Wednesday, June 30, 2010

Good motives and unintended consequences

Facts matter. Here is an example.

Based on comments by some, you would have thought that individual and small business insurance rates have gone up because of payments to hospitals and doctors or because insurers were somehow trying to take advantage of this group. It turns out that a well-intended provision in the Massachusetts universal access law created a moral hazard, a "situation in which one person makes the decision about how much risk to take, while someone else bears the cost if things go badly."
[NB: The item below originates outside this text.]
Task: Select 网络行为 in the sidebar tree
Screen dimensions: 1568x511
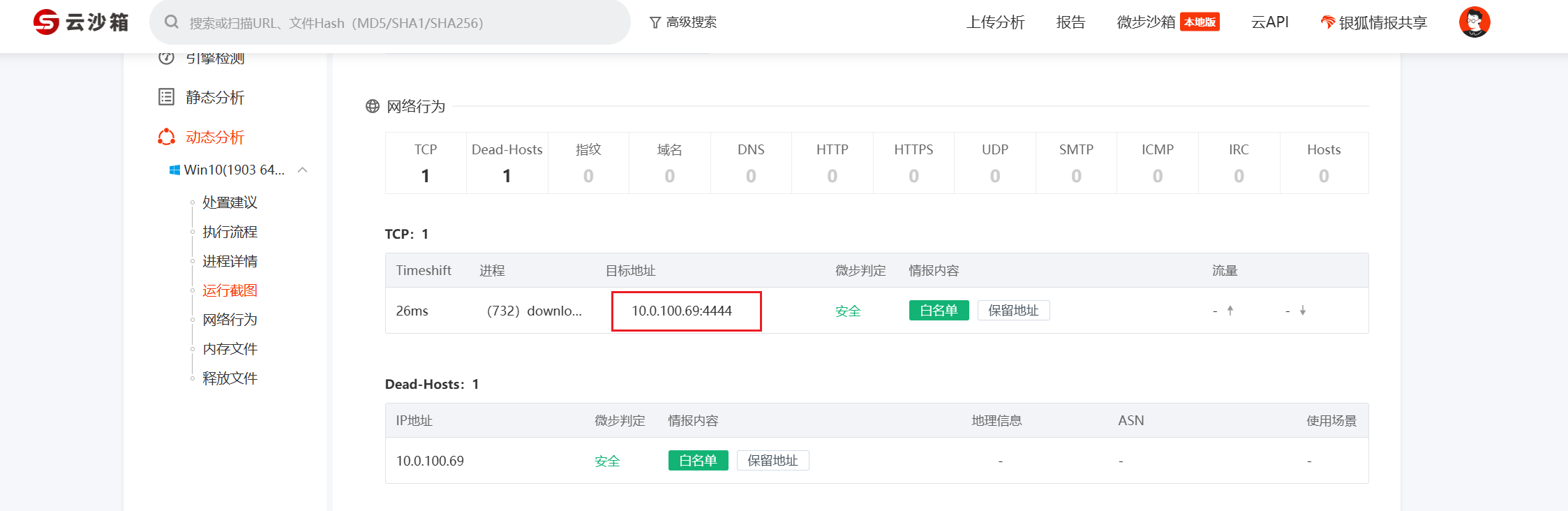Action: (x=230, y=320)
Kay Lazar reports in today's Boston Globe:

The number of people who appear to be gaming the state’s health insurance system by purchasing coverage only when they are sick quadrupled from 2006 to 2008, according to a long-awaited report released yesterday from the Massachusetts Division of Insurance.

The result is that insured residents of Massachusetts wind up paying more for health care, according to the report.
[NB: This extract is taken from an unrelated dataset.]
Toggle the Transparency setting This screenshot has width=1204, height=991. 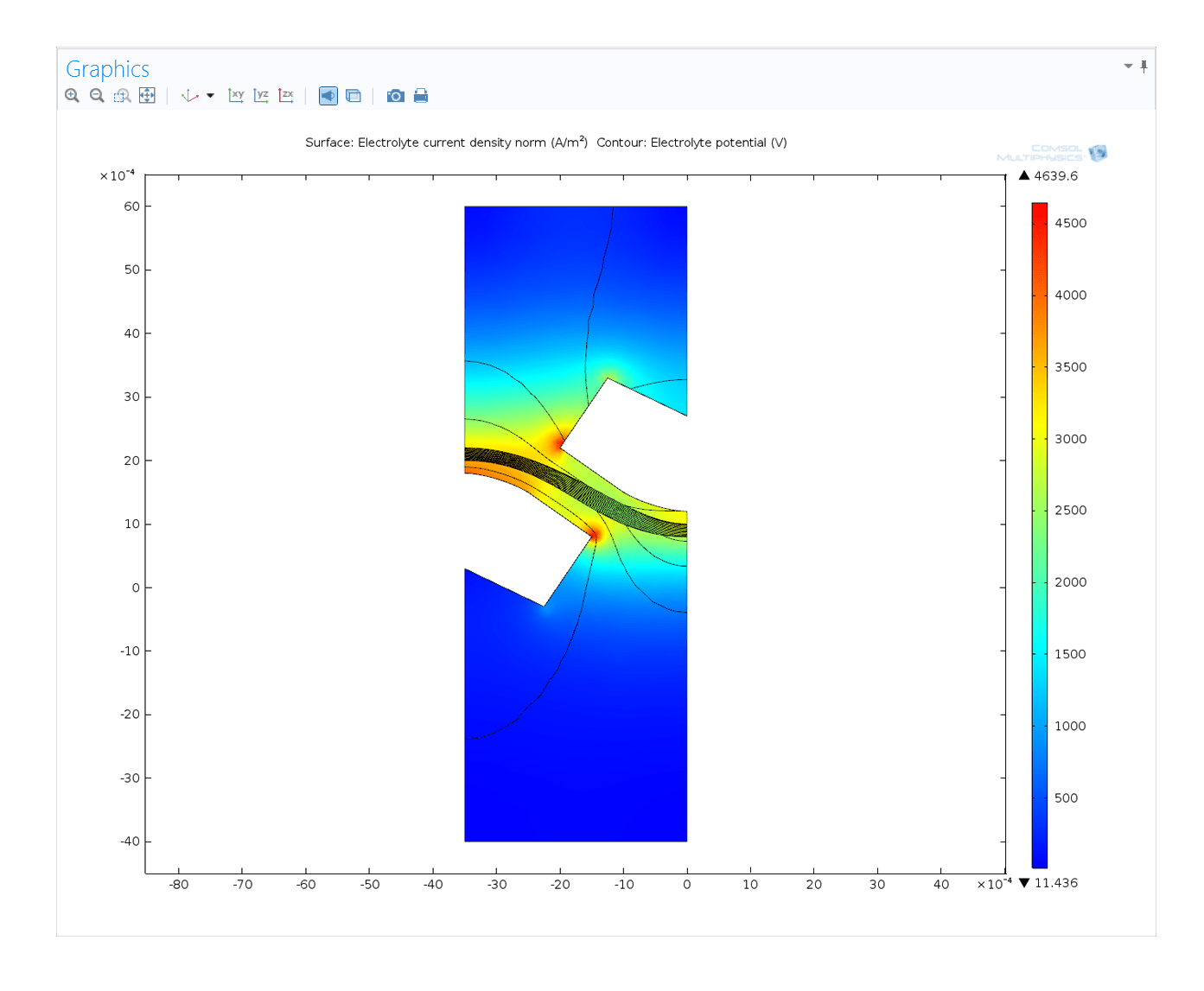(x=354, y=95)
... [T]he gaming in the system . . . is adding as much as $300 million dollars to the health care system in Massachusetts’’ each year, said Tara Murray, spokeswoman for Blue Cross Blue Shield of Massachusetts, the state’s largest insurer.

...When state lawmakers overhauled the health care system in 2006, they combined into a single insurance pool consumers who buy coverage on their own with those who get insurance through their jobs at small businesses that employ 50 or fewer people. The aim was to make insurance more affordable for the individuals buying coverage on their own, who tended to be sicker and therefore had been paying very high premiums. And the hope was that having small businesses and their workers absorb some of the cost of covering this group would raise their premiums only modestly.